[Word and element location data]
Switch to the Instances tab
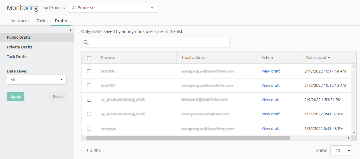This screenshot has height=159, width=360. click(20, 21)
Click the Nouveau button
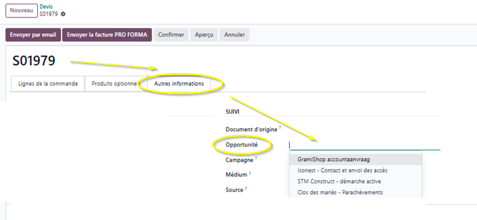The width and height of the screenshot is (477, 220). click(x=21, y=11)

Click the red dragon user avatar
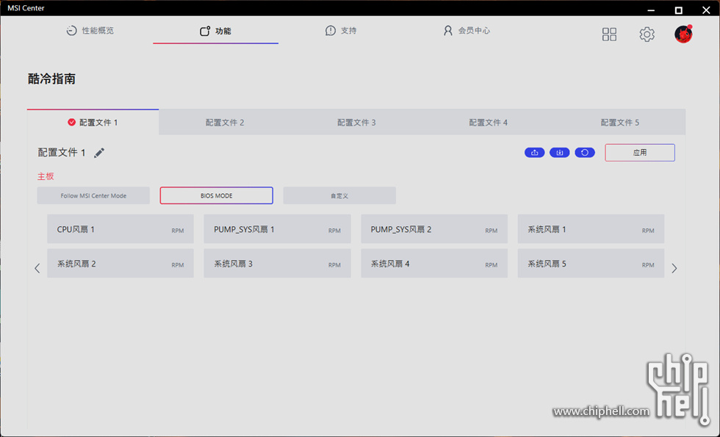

— Exercise task —
Rewrite the rows above, substituting "control" for "button" and leaving everything else unchanged. Omit the pictures from your output.

— Result of this exercise —
Switch to the Instances tab
This screenshot has height=159, width=360. click(20, 21)
Click the Nouveau control
The width and height of the screenshot is (477, 220). click(x=21, y=11)

Click the red dragon user avatar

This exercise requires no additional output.